I ricercatori partono da un dato fondamentale: nei dati successivi al 1992 il clima è diventato sempre più legato alla resa del miele.

I dati messi sotto la lente di ingrandimento e provenienti da diversi database open source includevano informazioni deli USA continentali come:

  • la resa media di miele per colonia di api mellifere
  • l’utilizzo del terreno
  • l’uso di erbicidi
  • clima
  • anomalie meteorologiche
  • produttività del suolo

Nel complesso, i ricercatori hanno scoperto che «Le condizioni climatiche e la produttività del suolo – la capacità del suolo di sostenere le colture in base alle sue proprietà fisiche, chimiche e biologiche – erano alcuni dei fattori più importanti nella stima della resa del miele.

Gli Stati, sia nelle regioni calde che in quelle fredde, producevano rese di miele più elevate quando avevano terreni produttivi. Le condizioni ecoregionali del suolo e del clima stabiliscono i livelli di base della produzione di miele, mentre i cambiamenti nell’uso del territorio, nell’uso di erbicidi e nelle condizioni meteorologiche influenzano la quantità prodotta in un dato anno, dicono.

Secondo i ricercatori, insomma, uno dei maggiori fattori di stress per gli impollinatori è la mancanza di fiori in grado di fornire abbastanza polline e nettare per il cibo. Poiché diverse regioni possono supportare diverse piante da fiore a seconda del clima e delle caratteristiche del suolo, c’è un crescente interesse nell’identificare regioni e territori con abbastanza fiori da renderli adatti alle api».

Una delle scoperte più interessanti è stata l’importanza della produttività del suolo, che è un fattore sottoesplorato nell’analisi di quanto i diversi territori siano adatti per gli impollinatori. Mentre molti studi hanno esaminato l’importanza dei nutrienti nel suolo, meno lavoro è stato fatto su come le caratteristiche del suolo come la temperatura, la texture, la struttura – proprietà che aiutano a determinare la produttività – influenzano le risorse degli impollinatori, spiega Gabriela Quinlan, che è ricercatrice post-dottorato della National Science Foundation (NSF).

I ricercatori hanno anche scoperto che la diminuzione dei terreni coltivati ​​a soia e l’aumento dei terreni del Conservation Reserve Program, un programma di conservazione nazionale a tutela degli impollinatori, hanno entrambi avuto effetti positivi sulla resa del miele.
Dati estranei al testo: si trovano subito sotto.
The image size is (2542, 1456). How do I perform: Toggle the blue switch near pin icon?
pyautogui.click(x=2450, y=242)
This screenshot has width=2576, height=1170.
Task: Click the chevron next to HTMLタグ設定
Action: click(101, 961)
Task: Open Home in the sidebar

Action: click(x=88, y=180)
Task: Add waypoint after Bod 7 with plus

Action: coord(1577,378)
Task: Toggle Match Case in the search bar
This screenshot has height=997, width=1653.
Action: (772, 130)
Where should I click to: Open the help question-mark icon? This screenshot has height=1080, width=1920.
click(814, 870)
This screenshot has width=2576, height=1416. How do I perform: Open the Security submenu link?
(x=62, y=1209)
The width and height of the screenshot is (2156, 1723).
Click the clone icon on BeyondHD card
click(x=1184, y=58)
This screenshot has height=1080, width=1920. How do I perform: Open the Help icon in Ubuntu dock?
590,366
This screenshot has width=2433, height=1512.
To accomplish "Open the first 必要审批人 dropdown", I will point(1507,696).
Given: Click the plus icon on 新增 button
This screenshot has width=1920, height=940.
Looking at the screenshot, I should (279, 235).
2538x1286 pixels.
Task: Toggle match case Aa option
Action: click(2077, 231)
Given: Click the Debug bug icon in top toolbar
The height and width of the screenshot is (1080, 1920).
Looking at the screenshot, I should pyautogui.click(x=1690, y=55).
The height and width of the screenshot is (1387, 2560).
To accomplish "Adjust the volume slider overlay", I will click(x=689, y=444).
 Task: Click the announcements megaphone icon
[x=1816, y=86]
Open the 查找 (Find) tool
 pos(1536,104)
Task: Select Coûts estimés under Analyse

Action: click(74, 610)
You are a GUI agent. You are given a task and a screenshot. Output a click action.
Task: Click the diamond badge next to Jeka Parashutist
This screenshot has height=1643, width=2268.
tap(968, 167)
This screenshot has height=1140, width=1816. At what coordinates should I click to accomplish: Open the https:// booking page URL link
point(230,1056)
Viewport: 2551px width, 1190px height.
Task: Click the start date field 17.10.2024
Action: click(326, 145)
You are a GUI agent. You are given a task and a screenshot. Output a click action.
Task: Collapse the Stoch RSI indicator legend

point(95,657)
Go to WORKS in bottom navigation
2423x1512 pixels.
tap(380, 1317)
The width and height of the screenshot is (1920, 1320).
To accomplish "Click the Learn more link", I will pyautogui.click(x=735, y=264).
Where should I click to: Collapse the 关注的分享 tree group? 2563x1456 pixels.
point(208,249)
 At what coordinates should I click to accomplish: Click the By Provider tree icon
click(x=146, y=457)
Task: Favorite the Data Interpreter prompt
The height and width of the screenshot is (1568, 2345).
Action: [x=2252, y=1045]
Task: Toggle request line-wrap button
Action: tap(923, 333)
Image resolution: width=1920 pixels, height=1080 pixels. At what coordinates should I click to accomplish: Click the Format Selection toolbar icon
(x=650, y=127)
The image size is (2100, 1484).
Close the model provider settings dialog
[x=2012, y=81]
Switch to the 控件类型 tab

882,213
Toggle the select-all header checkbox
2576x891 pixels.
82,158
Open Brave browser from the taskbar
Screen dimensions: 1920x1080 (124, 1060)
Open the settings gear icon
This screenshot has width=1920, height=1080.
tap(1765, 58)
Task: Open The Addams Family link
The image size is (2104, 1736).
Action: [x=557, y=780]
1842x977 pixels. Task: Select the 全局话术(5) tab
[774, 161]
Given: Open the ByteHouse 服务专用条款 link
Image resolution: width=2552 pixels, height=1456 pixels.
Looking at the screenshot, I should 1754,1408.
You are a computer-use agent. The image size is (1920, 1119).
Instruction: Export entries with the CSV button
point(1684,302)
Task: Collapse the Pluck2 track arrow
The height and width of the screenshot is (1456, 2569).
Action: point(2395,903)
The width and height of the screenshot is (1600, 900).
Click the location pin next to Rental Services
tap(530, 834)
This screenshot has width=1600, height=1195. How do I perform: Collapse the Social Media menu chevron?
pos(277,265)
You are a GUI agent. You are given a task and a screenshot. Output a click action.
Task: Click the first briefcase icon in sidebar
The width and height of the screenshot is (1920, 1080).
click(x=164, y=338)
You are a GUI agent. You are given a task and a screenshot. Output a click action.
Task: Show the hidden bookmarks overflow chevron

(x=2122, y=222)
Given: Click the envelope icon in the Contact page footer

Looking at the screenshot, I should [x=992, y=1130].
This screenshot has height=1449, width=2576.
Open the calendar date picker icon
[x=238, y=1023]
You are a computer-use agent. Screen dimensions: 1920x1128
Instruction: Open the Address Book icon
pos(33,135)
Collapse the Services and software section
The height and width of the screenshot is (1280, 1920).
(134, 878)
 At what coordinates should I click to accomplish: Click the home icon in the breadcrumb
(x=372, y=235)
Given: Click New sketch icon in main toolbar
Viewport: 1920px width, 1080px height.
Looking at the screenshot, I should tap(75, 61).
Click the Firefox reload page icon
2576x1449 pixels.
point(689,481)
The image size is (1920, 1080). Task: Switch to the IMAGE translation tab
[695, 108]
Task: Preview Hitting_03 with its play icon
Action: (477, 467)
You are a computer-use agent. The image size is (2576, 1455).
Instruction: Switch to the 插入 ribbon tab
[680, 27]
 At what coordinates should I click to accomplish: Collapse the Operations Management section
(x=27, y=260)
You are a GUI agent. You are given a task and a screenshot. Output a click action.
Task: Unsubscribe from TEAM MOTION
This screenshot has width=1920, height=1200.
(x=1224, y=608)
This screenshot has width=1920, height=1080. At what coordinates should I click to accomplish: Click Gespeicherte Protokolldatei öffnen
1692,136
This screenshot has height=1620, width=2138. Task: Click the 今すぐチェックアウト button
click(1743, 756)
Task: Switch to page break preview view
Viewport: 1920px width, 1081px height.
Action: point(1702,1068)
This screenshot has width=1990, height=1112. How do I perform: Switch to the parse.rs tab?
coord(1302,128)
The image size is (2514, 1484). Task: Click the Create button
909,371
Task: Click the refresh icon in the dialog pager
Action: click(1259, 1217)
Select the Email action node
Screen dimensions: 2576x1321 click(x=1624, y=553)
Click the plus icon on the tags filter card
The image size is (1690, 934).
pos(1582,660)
Anche i tassi di applicazione degli erbicidi sono stati importanti per prevedere la resa del miele, potenzialmente perché la rimozione delle infestanti in fiore può ridurre le fonti nutrizionali disponibili per le api.

I nostri risultati forniscono preziose informazioni che possono essere applicate per migliorare i modelli e progettare esperimenti per consentire agli apicoltori di prevedere la resa del miele, ai coltivatori di comprendere i servizi di impollinazione e ai gestori del territorio di supportare le comunità di piante impollinatrici e i servizi ecosistemici, concludono i ricercatori.